Todo se interrumpe porque ellas están dibujadas en el cielo del sur. Precisas en la oscuridad más allá de la fronda de la higuera, cuyas hojas, como grandes manos añosas, crujen al caer con la brisa nocturna.
Y debajo, perfecta en línea, la Luna creciente tan delgada como mi dedo.
De tocar se trata.
Se trata de placer.
Se trata de alegría plena.
Se trata de lo indescriptible.
Venus, golpe blanco.
Y la Luna que subraya la esfera de su sombra. Una sombra lamida por un alfanje de luz.
Venus del confín tan cercana.
Anulada toda la distancia.
Tanto que la Luna parece estar en el mismo plano.
Justo ahí: encima del horizonte, cuando termina el valle.
Se asombra el búho real, que acaba de silenciarse después de ulular al crepúsculo y llamándolos a ellos: los astros.
Se asombra la gineta, inmóvil sobre el tejado, cazando con los ojos haces blancos, lontanos.
De lontananza se trata.
De lontananza en la efervescencia del estómago.
De digerir Venus con la Luna.
Adentro del silencio y del aullido.
Ante los ojos de cualquier criatura que solo puede mirar.
Agradecer.
Rumiar.
Soy de este mundo.
No quiero otro.
Sangraré y haré sangrar.
Restituiré mis alimentos dejando huellas de certidumbre en el barro. Certidumbre y saber. Y algo que normalmente no tiene el nombre de amor, pero que es el ser siendo la vida sin titubeos.
El cielo del sur es tan limpio que Venus y la Luna son los únicos seres que ahora están actuando.
Hay escorpiones detenidos en la boca de sus escondrijos, entre los troncos de la leñera, con las pinzas olvidadas de cazar.
Y las piedras del círculo brillan y sus sombras las hacen tan altas como Stonehenge.

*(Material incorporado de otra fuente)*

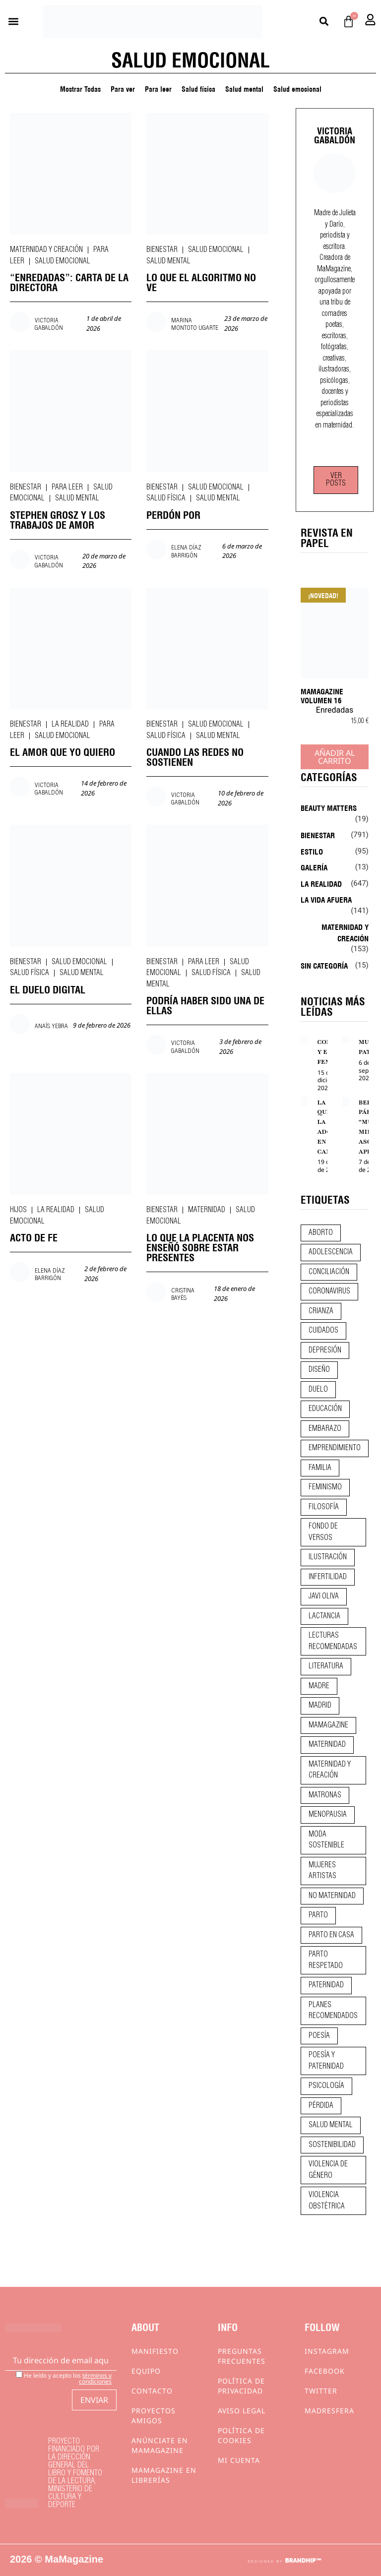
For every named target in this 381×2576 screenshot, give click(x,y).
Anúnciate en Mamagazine (159, 2445)
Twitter (321, 2390)
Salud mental (244, 88)
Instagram (327, 2351)
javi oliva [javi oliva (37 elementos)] (324, 1596)
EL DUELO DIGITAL (47, 988)
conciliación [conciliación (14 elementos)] (329, 1272)
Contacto (152, 2390)
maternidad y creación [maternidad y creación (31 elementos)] (330, 1770)
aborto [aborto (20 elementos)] (321, 1232)
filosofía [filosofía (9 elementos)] (324, 1507)
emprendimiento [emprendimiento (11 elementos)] (335, 1448)
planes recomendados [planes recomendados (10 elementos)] (333, 2011)
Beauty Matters (329, 807)
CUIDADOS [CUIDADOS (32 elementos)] (323, 1330)
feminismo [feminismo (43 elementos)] (325, 1487)
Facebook (325, 2371)
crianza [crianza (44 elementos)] (321, 1311)
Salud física (198, 88)
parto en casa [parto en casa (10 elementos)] (331, 1935)
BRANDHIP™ (303, 2560)
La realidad (70, 724)
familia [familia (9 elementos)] (320, 1468)
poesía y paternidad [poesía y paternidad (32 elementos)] (326, 2061)
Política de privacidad (241, 2385)
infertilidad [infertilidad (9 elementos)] (328, 1577)
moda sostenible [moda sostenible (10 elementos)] (326, 1840)
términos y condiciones (95, 2378)
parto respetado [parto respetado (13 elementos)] (326, 1960)
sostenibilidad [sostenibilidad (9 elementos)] (332, 2145)
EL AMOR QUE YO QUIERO (62, 751)
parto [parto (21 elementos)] (318, 1915)
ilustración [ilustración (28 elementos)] (328, 1557)
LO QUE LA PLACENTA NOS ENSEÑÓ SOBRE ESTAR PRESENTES (200, 1246)
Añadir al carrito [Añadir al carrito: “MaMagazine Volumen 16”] (335, 756)
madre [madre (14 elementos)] (319, 1686)
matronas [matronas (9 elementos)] (325, 1795)
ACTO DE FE (34, 1236)
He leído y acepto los (64, 2378)
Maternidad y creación (46, 249)
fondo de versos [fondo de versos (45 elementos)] (323, 1532)
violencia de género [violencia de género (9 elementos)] (328, 2170)
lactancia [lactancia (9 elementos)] (324, 1616)
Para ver (123, 88)
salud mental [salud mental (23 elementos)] (331, 2125)
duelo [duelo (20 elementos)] (318, 1389)
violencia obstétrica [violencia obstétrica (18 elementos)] (327, 2201)
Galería (314, 867)
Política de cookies (241, 2435)
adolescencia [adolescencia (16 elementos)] (331, 1252)
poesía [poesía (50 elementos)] (319, 2035)
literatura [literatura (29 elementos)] (326, 1666)
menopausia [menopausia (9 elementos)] (328, 1814)
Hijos (18, 1210)
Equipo (146, 2371)
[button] (13, 21)
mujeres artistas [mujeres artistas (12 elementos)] (322, 1871)
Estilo (312, 851)
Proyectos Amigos (153, 2415)
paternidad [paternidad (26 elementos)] (326, 1985)
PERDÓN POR (173, 514)
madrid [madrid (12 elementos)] (320, 1705)
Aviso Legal (241, 2410)
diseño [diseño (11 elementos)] (319, 1369)
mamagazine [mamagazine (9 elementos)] (328, 1725)
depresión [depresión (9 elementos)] (325, 1350)
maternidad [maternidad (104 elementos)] (327, 1744)
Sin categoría (324, 965)
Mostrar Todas (80, 88)
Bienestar (162, 249)
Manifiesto (155, 2351)
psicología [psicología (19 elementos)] (326, 2086)
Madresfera (329, 2410)
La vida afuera (326, 899)
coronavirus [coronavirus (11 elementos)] (329, 1291)
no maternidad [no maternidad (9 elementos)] (332, 1896)
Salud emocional (297, 88)
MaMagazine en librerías (163, 2475)
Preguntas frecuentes (241, 2356)
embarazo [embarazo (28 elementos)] (325, 1428)
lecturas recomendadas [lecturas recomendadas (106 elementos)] (333, 1641)
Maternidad (206, 1210)
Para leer (158, 88)
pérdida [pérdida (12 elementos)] (321, 2105)
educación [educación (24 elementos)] (325, 1409)
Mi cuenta (239, 2460)
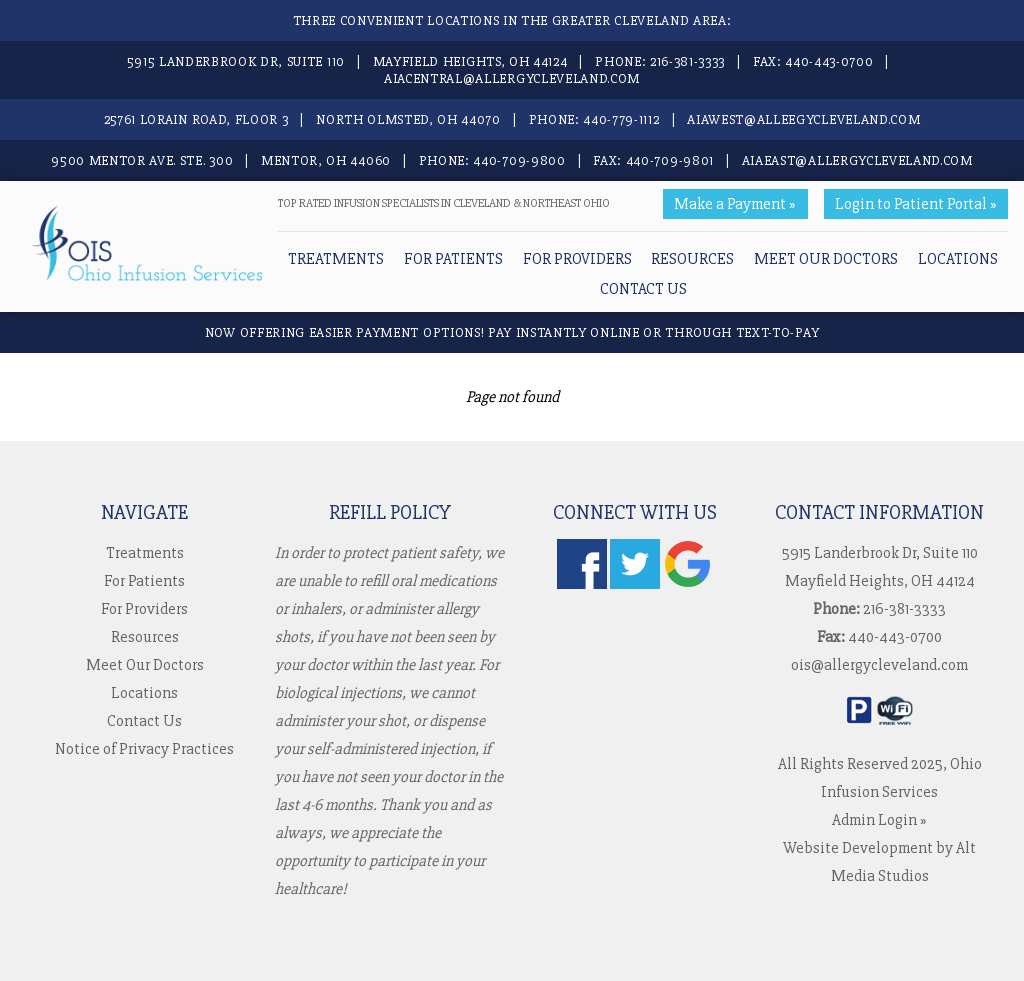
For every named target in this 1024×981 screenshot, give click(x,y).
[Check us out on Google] (688, 584)
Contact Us (643, 289)
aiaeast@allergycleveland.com (857, 160)
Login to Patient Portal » (916, 204)
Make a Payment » (735, 204)
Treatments (336, 259)
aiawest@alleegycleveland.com (803, 119)
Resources (692, 259)
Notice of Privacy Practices (144, 749)
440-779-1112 (621, 119)
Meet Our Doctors (826, 259)
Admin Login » (879, 820)
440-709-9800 (519, 160)
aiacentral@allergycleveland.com (512, 78)
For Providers (577, 259)
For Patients (453, 259)
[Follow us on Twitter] (635, 584)
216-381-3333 (687, 61)
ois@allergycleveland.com (879, 665)
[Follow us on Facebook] (582, 584)
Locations (958, 259)
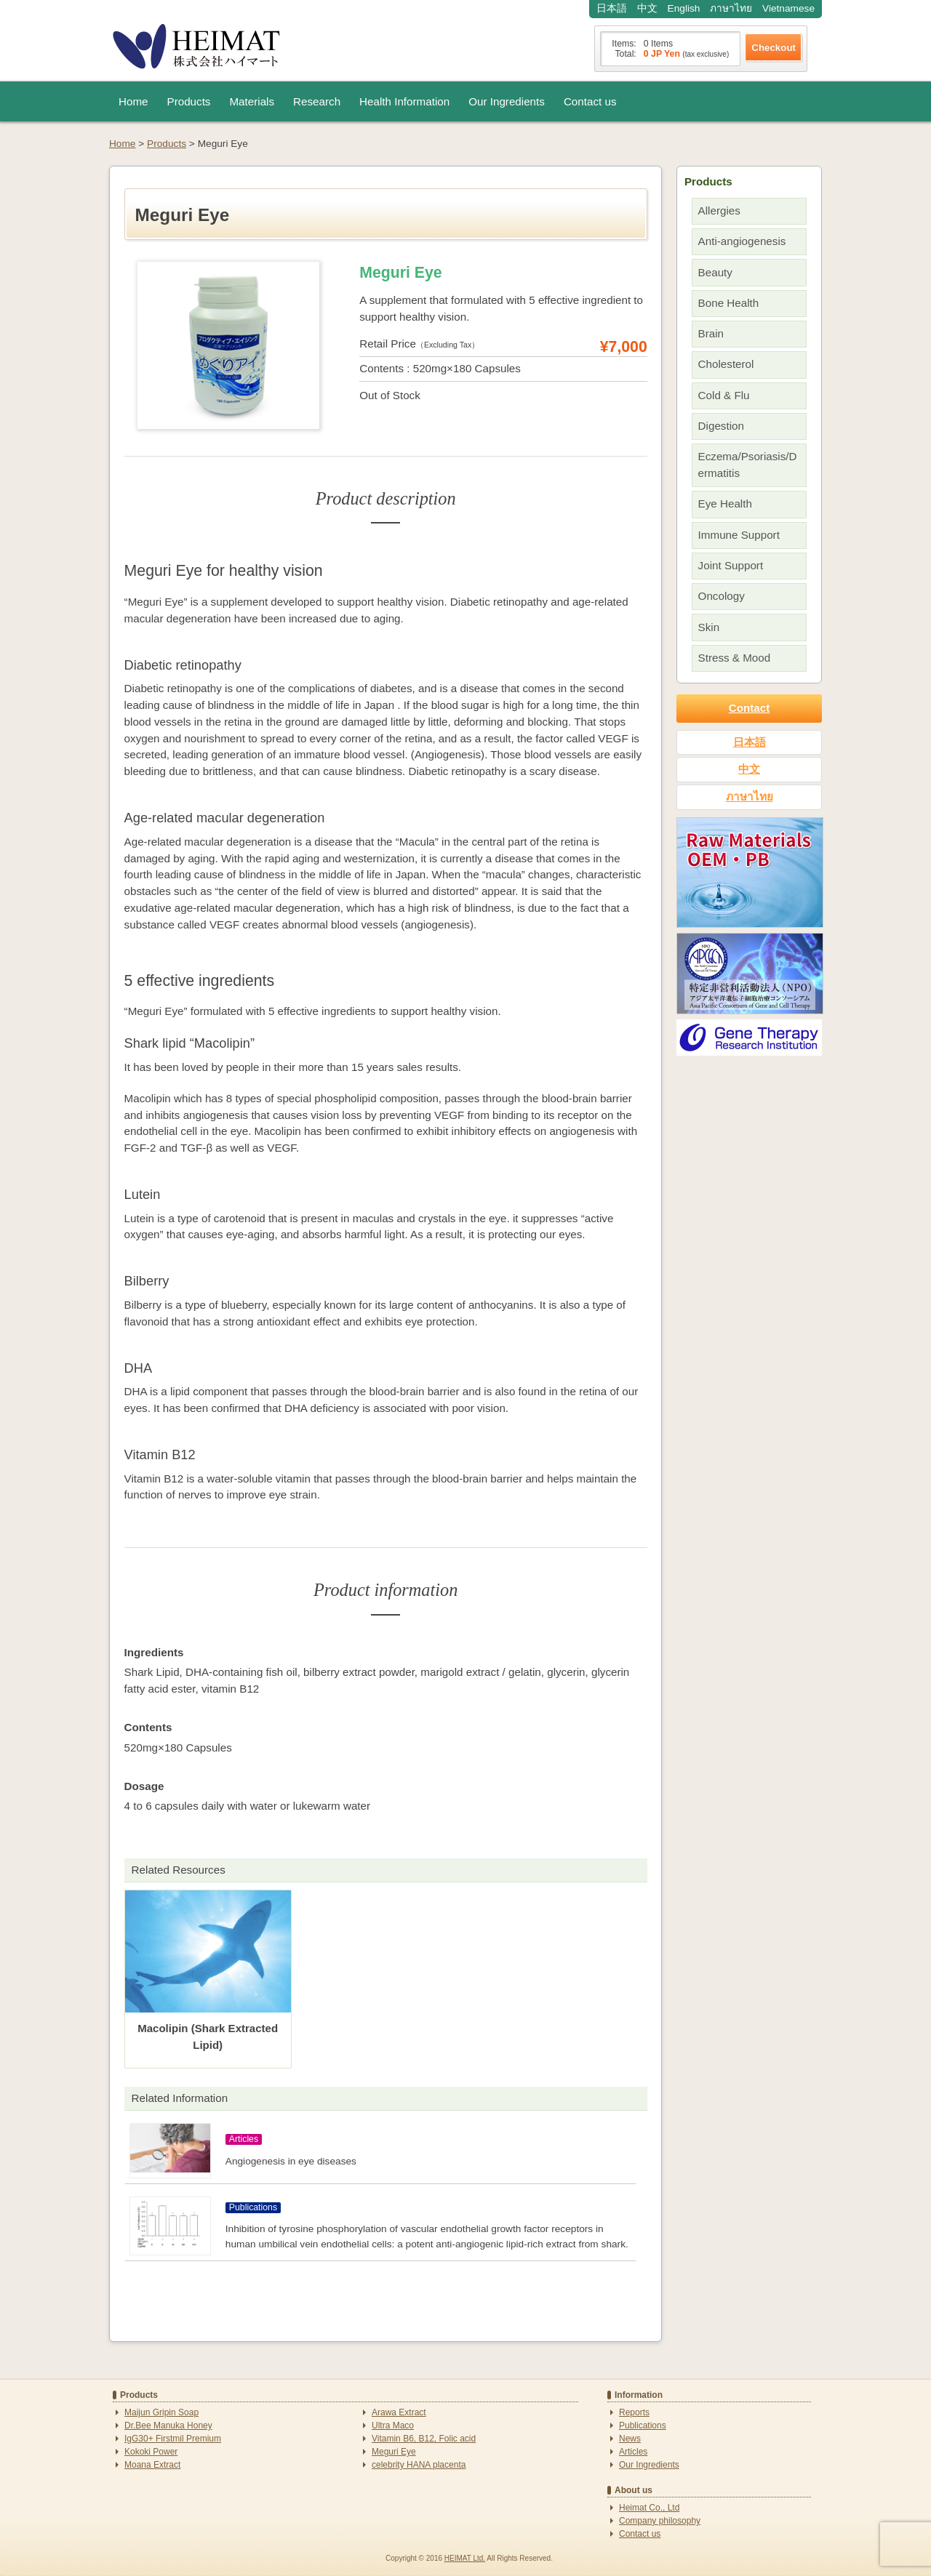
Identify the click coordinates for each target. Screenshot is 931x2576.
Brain (711, 333)
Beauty (715, 272)
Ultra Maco (393, 2425)
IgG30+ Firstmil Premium (172, 2438)
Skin (709, 627)
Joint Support (731, 565)
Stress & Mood (734, 657)
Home (133, 101)
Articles (633, 2452)
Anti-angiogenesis (742, 241)
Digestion (721, 426)
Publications (642, 2425)
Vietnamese (788, 8)
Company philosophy (659, 2521)
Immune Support (739, 535)
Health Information (404, 101)
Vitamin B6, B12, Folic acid (424, 2438)
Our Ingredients (506, 101)
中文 (647, 8)
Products (189, 101)
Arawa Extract (399, 2412)
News (630, 2438)
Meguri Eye (394, 2452)
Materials (251, 101)
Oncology (721, 596)
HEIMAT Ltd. (464, 2558)
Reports (634, 2412)
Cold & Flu (724, 395)
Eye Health (725, 503)
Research (316, 101)
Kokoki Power (150, 2452)
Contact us (590, 101)
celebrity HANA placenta (419, 2465)
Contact (749, 708)
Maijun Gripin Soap (161, 2412)
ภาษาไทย (731, 8)
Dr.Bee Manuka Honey (168, 2425)
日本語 (611, 8)
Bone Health (728, 303)
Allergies (719, 210)
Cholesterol (726, 364)
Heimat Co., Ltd (649, 2508)
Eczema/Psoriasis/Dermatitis (747, 464)
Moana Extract (152, 2465)
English (684, 8)
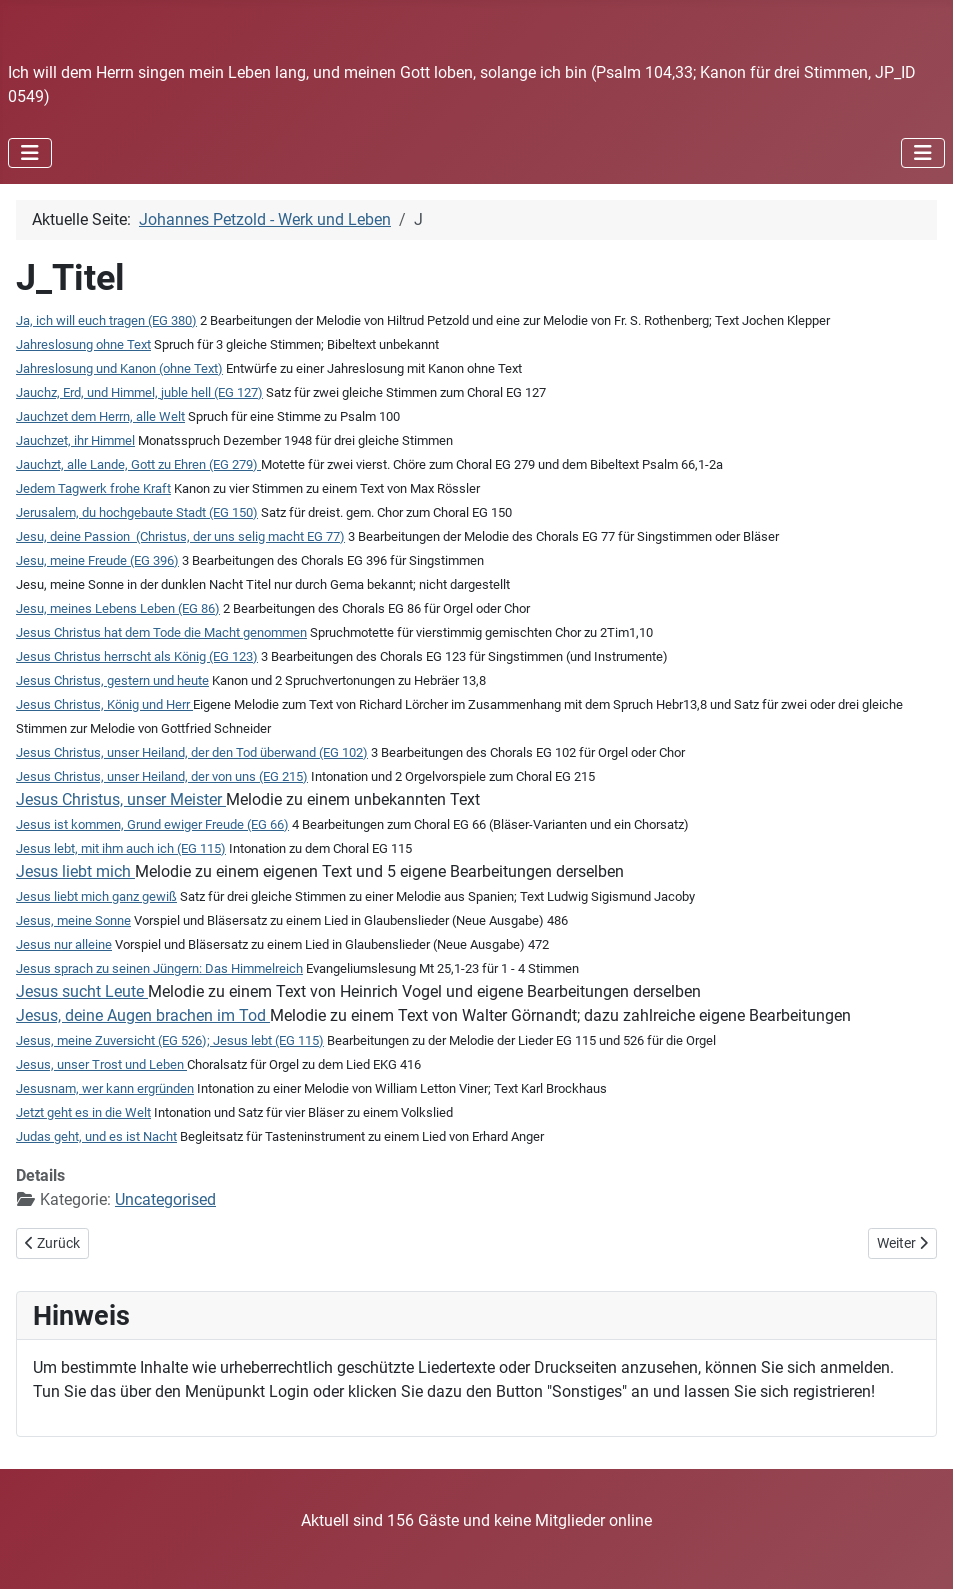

Hasta los conejos han dejado de cavar en la arena y de defecar los granos de café en que transmutan las acciones del día.
La serpiente no pone en movimiento el reflejo de las estrellas en su piel. Y el zorro ha interrumpido su astuta tristeza.
Nada deambula.
Otra hoja cae de la parra. La higuera ya tiene un espeso círculo de sí misma alrededor, como meditando sobre el reciente esplendor que ha desaparecido.
Una extraña felicidad hay en el aire, aunque es frío y arrebata el calor de las entrañas.
Venus arriba.
La Luna abajo.
En una línea perfecta.
Separadas por tres palmos de mi mano.
Mis manos que han perdido función y movimiento.
Porque ya solo quieren ser aquello visible —y a la vez invisible— que atrapan.
Son, somos ella: la Luna y Venus.
Abajo, la Tierra nos contempla. Y algo, en su núcleo ígneo, se regocija con un rugido.
Lo puedo escuchar desde muy alto.
El planeta azul de agua.
Y el fuego que late en el núcleo.
El aire infinito sobre cinco continentes.
Los cuatro elementos que hacen una casa.